• Excerpt provided
_ _ _

The documentation of the PGI compiler doesn’t says realy
much about the new -mp=numa option.

Can someone please explain how a program can benefit from
this optimization?

best regards

Hi Alex,

More information about “-mp=numa” as well as NUMA (Non-uniform memory access) can be found in the PGI release notes.

Basically, “-mp=numa” links your application with the NUMA libraries. (See section 3.2.2 of the PGI release notes for a complete list of O.S. which support NUMA.) Using NUMA can improve performance of some parallel applications by reducing memory latency. Linking “-mp=numa” also allows you to use the environment variables “MP_BIND”, “MP_BLIST”,and “MP_SPIN”.

When “MP_BIND” is set to “yes”, parallel processes or threads are bound to a physical processor. This helps ensure that the kernel won’t move your process to a different CPU while it’s running.

Using “MP_BLIST”, you can specify exactly which processors to attach your process to. For example, if you have a Quad Dual-Core System (8 CPUS), you can set the blist so that the processes are interleaved across the 4 nodes (“MP_BLIST=2,4,6,0,1,3,5,7”) or bound to a particular node (“MP_BLIST=6,7”).

Threads at a barrier in a parallel region check a semaphore to determine if they can proceed. If the semaphore is not free after a certain number of tries, the thread gives up the processor (via sched_yield) for a while before checking again. The “MP_SPIN” variable defines the number of times a thread checks a semaphore before calling sched_yield. Setting MP_SPIN to -1 tells the thread to never call sched_yield. This can help performance but can waste CPU cycles that could be used by a different process if the thread spends a significant amount of time in a barrier.

Hope this helps,

_ _ _

• Data lines
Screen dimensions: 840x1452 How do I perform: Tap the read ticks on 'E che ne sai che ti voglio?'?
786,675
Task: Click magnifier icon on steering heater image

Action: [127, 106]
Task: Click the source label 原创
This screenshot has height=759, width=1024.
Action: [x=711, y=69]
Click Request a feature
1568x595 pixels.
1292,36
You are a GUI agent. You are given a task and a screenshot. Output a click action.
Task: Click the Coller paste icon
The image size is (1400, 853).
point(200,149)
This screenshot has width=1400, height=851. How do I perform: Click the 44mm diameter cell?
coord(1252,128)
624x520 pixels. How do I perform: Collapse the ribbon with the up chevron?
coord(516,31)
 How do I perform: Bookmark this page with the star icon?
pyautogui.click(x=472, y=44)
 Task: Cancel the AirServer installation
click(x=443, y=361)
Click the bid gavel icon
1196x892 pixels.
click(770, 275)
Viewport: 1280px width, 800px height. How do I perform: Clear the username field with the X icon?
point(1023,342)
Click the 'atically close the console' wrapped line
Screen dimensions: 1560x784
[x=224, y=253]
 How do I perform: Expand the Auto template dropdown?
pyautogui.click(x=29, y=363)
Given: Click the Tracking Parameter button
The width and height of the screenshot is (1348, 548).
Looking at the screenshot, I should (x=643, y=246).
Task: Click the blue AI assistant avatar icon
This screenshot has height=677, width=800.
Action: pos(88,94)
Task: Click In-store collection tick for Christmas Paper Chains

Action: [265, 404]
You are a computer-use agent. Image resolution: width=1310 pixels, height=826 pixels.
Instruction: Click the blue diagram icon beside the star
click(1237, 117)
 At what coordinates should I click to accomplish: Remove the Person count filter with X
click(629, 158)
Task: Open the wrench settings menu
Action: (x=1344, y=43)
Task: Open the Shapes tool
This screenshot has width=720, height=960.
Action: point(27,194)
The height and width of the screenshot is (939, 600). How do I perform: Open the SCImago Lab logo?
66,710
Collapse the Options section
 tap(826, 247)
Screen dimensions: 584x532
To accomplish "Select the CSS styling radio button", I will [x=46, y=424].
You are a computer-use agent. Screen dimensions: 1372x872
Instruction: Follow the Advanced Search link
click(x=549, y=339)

_ _ _

• Problem 1
Which environment variables does the forum thread on the -mp=numa option say that linking with -mp=numa lets you use?
• Problem 2
Can you repeat, word for word, the part of the forum thread on the -mp=numa option starting with "The documentation of" and going on through "this optimization?"?

• Written solution 1
MP_BIND, MP_BLIST, MP_SPIN

• Written solution 2
The documentation of the PGI compiler doesn’t says realy
much about the new -mp=numa option.

Can someone please explain how a program can benefit from
this optimization?